Work task 1:
Using the comment thread on book censorship, decide whether each statement agrees with it. Answer yes or no for each and quote the words that settle it. (a) The thread claims most people on both sides are driven by book availability. (b) One commenter warns of a slippery slope to broader censorship. (c) NoFunPedant says protecting libraries would be costly.
Work task 2:
In the comment thread on book censorship, which publication might have forgotten to mention the effort?

Why aren't Anti-Censorship Heroes busy raising that sum, so that they can make all those books freely available on the web? Thus foiling the evil plan. Or, did The Atlantic just forget to mention that effort?

(Yes, my sense is that 99% of the folks on either side of this issue are motivated by ideological posturing and zeal for combat. Not by book availability.)

littlexsparkee•5mo ago
The problem is it doesn't end there, it's not scalable and presents a slippery slope to broader censorship
bell-cot•5mo ago
I've heard quite similar arguments against changing a baby's dirty diaper.
NoFunPedant•5mo ago
Here's another obvious-seeming question: Why should would-be censors be granted power over libraries? Instead of concocting expensive schemes to get around attempts at censorship, how about if we address the problem at the source by protecting libraries, which won't cost anything?

Material supplied:

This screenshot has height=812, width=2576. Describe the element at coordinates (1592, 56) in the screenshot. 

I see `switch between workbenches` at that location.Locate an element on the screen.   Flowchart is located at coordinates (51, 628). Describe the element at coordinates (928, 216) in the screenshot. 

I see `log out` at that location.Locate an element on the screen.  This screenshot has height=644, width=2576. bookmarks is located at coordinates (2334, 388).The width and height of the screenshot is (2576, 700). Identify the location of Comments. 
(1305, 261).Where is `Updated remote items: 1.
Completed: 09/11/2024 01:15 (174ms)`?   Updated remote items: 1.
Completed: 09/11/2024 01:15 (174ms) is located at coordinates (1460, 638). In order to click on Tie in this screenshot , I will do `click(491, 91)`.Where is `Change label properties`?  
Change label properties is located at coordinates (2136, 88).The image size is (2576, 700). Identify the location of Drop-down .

Exercise output 1:
(a) No: "motivated by ideological posturing and zeal for combat. Not by book availability."
(b) Yes: "presents a slippery slope to broader censorship"
(c) No: "protecting libraries, which won't cost anything"

Exercise output 2:
The Atlantic.